I have been so stressed out the past few days. The reason(s) behind the stress is dealing with insurance and people who cannot give me a straight answer. I wont ramble on about everything but I will just let you know that I will be in SUNNY/WARM Loma Linda on the 3rd and 4th of February to get an MRI and have a consultation with the Dr. I need to see. It has been really hard dealing with all of the confusion and the unknown due to my cell phone service, so my amazing mother had to take care of basically everything but I would call her whenever I actually had reception. We need a land line asap ! After the visit it could take up to 4-6 weeks to actually have a set date on when I would head down there for...TWO AND A HALF MONTHS !! But I am just ready to get this over with and move on with my life. They would probably take me earlier if they see my tumor has grown back, which I hope it hasn't. But if it has I would be on top of the priority list. I'm stressed about this and everything else going on.

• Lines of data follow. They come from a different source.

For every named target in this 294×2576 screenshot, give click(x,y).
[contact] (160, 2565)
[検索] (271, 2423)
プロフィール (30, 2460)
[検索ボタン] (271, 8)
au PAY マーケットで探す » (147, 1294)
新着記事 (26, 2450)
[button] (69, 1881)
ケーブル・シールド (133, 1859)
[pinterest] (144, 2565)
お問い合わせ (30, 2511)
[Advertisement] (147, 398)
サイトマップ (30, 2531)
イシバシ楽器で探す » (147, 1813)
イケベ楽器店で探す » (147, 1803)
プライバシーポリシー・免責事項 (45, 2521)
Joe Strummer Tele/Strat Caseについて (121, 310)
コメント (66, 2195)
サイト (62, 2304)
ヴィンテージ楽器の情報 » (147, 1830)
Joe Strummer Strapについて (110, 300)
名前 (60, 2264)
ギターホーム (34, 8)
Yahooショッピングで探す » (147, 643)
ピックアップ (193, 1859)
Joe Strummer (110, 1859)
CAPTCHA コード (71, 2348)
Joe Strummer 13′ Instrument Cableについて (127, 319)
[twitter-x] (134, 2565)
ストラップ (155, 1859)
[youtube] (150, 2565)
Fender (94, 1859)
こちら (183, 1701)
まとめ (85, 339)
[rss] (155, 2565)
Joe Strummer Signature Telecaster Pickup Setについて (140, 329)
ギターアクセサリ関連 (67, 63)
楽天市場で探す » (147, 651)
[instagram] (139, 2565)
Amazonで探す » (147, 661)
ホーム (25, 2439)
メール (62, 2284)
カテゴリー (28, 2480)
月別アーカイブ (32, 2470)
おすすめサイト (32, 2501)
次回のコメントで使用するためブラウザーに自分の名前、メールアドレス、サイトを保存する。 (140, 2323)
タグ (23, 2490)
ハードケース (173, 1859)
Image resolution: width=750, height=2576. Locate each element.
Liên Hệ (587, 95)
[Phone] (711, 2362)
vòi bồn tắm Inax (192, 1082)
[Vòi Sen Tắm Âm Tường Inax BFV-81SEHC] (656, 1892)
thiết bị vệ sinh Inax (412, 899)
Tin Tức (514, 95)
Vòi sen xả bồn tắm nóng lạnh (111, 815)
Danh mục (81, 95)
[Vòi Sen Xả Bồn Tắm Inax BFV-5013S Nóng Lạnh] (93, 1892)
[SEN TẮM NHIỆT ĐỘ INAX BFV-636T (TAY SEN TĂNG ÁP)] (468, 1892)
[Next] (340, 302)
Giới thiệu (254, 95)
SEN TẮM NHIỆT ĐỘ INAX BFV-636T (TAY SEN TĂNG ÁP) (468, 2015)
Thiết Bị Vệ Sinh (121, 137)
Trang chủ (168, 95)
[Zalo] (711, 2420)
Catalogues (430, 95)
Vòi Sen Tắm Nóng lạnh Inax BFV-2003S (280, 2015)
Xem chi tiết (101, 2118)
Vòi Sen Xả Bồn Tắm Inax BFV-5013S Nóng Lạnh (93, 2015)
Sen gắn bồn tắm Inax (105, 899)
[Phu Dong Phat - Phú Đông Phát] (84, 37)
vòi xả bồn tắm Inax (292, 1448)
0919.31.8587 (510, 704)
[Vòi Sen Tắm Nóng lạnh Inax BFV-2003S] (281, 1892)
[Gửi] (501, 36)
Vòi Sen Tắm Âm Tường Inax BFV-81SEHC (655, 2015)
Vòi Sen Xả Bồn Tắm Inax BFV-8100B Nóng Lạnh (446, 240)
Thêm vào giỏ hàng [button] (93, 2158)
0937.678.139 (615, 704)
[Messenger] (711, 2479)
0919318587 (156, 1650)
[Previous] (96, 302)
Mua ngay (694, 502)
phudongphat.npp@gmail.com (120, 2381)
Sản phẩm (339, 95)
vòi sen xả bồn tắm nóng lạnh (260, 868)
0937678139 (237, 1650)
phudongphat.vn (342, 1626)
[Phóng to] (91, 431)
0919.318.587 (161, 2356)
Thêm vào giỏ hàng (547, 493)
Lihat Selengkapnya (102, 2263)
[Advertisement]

Wedding is in 22 days and I feel like I am ready but not. Anyways Blog, I am scared of the whole procedure of laying perfectly still while protons are being plunged into my freakin brain but I have to just be a trooper and deal with it.  Well it's the weekend now. Talan has his first soccer practice tomorrow that I am for sure going to ! I am super excited because I love soccer and watching little kids play is so hilarious. I hope everybody has an amazing weekend and I will try to be less stressed.